Will Brexit affect the UK mortgage and real estate markets in the most negative way?


Buyers are willing to wait until they get an idea about the negotiations that Britain may make during the Europe exit.

Britain’s departure from Europe is coming closer, and perhaps this is the reason, the housing market has come to a halt.

Between May 2017 and 2018, Britain’s real estate market did witness positive activity. However, the growth reported in the South East and East of England was weak with tumbled sales. London’s prices saw a 0.4 percent rate drop compared to the last year.

Brexit’s possible impact on the real estate market has become a cause of concern for both, homeowners as well as prospective buyers. For some, buying a house has already become unaffordable.

Is the property market witnessing softness because the Brexit date is coming near? How would the market react after 29 March 2019? Everyone is asking these two questions to real estate experts.

How did the property market react to the Brexit vote and its after effects?

After June 2016s EU referendum, some analysts had expected the house prices to crash rapidly. That has undoubtedly not happened, but growth has slowed down in some parts of the UK. At present, the rates vary from one region to the other.

Until the EU referendum, home prices in the UK grew 8 percent every year. But the rate has reduced to around 3 percent on an average this year according to the numbers presented by the Office for National Statistics (ONS).

Region wise, London and nearby areas reported minor growth in prices while England’s South West, Midlands and Northern part have witnessed around 4 percent increase in rates until May this year. Even prices in Northern Ireland showed similar growth.

Before the Brexit vote, home prices in London use to show an impressive growth rate of around 12 percent each year. Now, London’s prices are dropping the entire nation’s average.

The point to be highlighted here is that 12 percent of London’s residents happen to be from EU countries.  A considerable percentage of people from EU27 countries live in London. They prefer it over other parts of the UK where the rate of EU27 nationals is around 6 percent as per ONS data.
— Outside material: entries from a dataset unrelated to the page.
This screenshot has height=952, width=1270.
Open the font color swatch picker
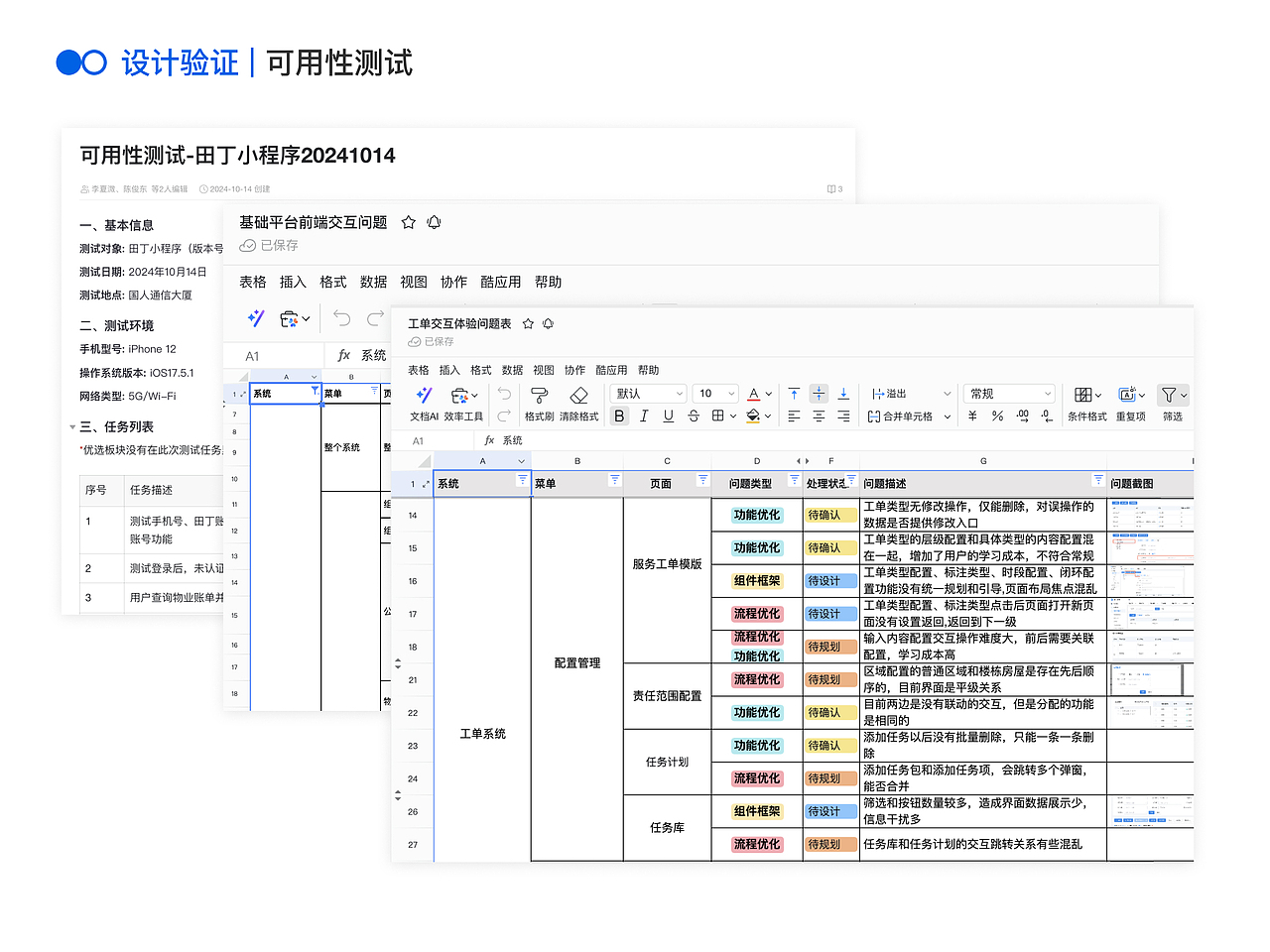pyautogui.click(x=754, y=394)
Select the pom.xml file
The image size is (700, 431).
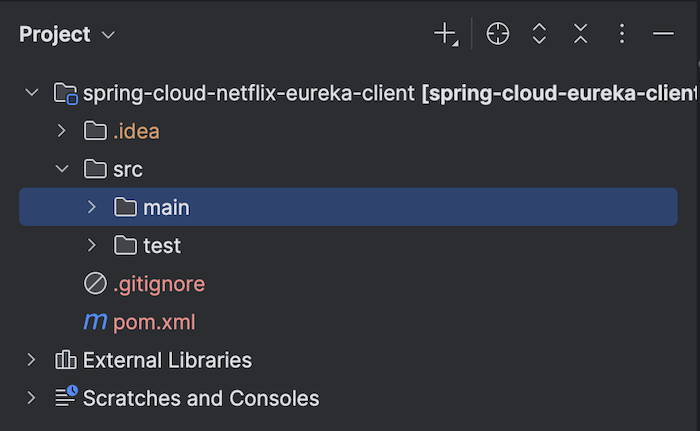pos(154,322)
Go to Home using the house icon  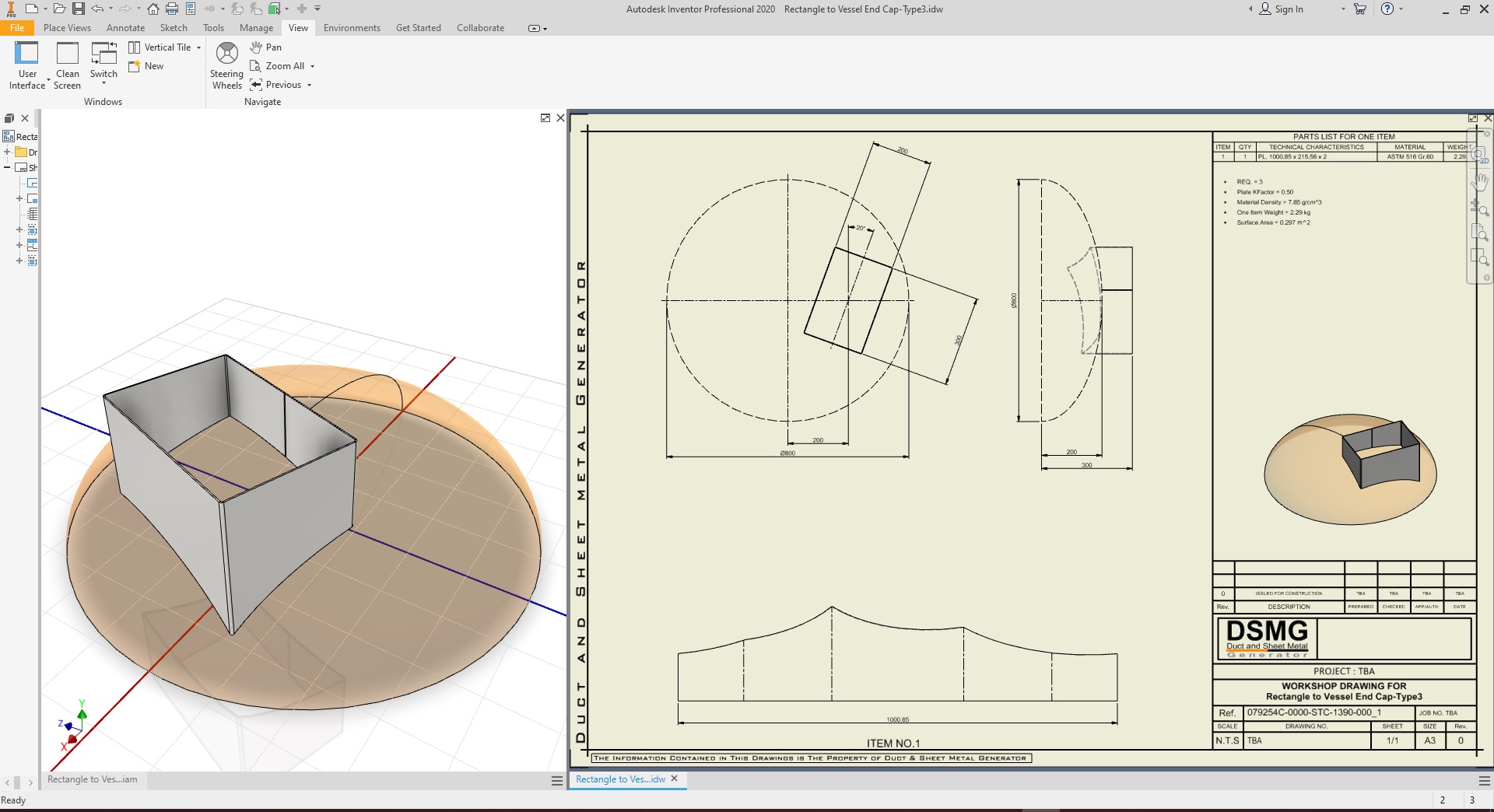(153, 9)
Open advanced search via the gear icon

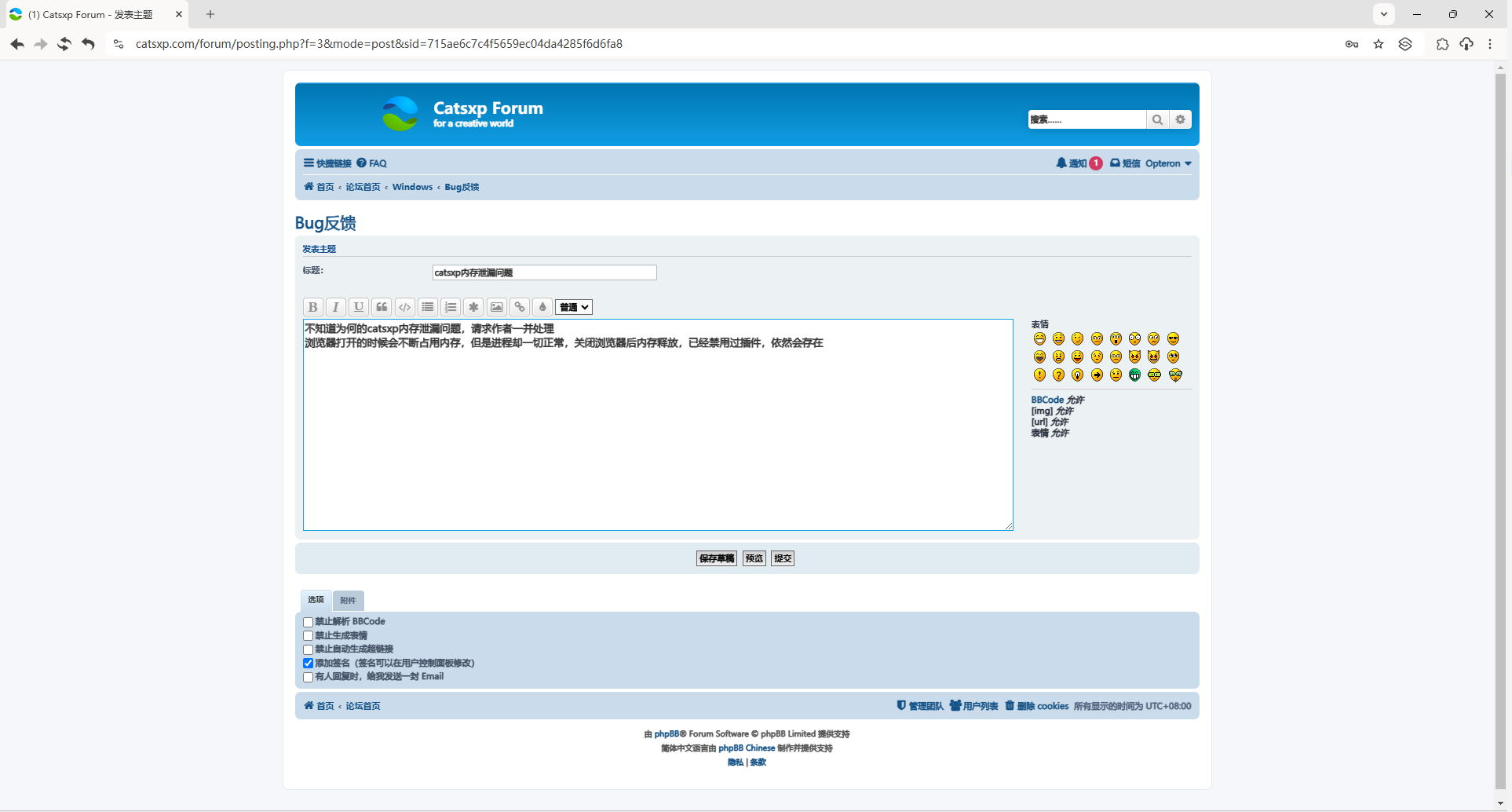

According to analysts, it’s not just the Brexit that has affected the London real estate business. Real estate expert and director of Residential Analysts, Neal Hudson, interacted with journalists and shared some interesting insights from the realty market. He pointed out that landlords’ profits have reduced due to some of the recently introduced tax and regulatory changes.  Thus, the demand for properties from buy-to-let investors has decreased considerably in London. Investors are thinking twice before buying property with an intention to give them on rent and make money.

Owners not willing to sell their property at lower prices

Hansen Lu from Capital Economics also shared this opinion on this matter. He said the market is witnessing a stand-off between property seller and buyers. Homeowners are not willing to sell their properties at a lower rate. Thus, many houses in the South East of England and London will remain unsold during the coming months. 

Since the EU referendum, the home sales percentage has dropped in South East as well as London. Compared to the London real estate sales percentage from 2015, the year 2017 witnessed a 20 percent reduction in sales. The South East and Eastern parts also reported a decline of around 8 percent during the same period.

The unemployment rate, as well as interest rates on mortgage rate, is low. Thus, London’s homeowners are not too keen to sell and are choosing to wait and watch with a hope to see growth.  Brexit has already resulted in job losses, and it can further trigger price plunge in London. Due to the Brexit economic shock, even a small number of desperate property sellers can result in a slump in prices.

Trade barriers after the exit

As mentioned earlier, the interest rates, as well as wages, influence the housing market.  Now, the economists expect the salaries in the UK to remain suppressed due to Brexit. Any growth in wages is not likely during the next few months due to the UK’s exit from the EU.  The extent of the influence on salaries will depend on the Brexit negotiations.

It is evident that a lot of trade barriers will arise after the UK’s exit and growth rate will fall. A reduction in the country’s growth means further fall in house prices as well.

Bank of England’s Governor Mark Carney has recently urged the government and all the stakeholders to opt for an orderly Brexit. He also said the central bank would end up increasing the interest rate to control inflation in case of a Brexit without proper withdrawal deal in place. The rise in interest rate will further harm the real estate sector.

Theresa May’s approach has been very positive since the last few months, and she has even opted for a transaction period from the Brexit day to 2021 for a smooth transaction. She’s doing everything possible to avoid hasty withdrawal.

But, even an orderly exit will probably result in an interest rise as there won’t be any uncertainty and need for lower interest rate anymore. Thus, the housing market will continuously remain under a shadow at least until the end of 2019.  Overall, the house prices may not move much upward during the next five years.

Even the Britain’s currency is facing the heat since June 2016 and is under pressure since then. The EU exit will happen on March 29, 2019, and the transition period will be until sometime in 2021. By that time, the picture about Britain’s new relationship with the European Union will be more precise.

During the next few months, technical indicators will start showing a lot of activities. To avoid losses, EU investors will start selling pounds in the market and convert their investment into other European currencies.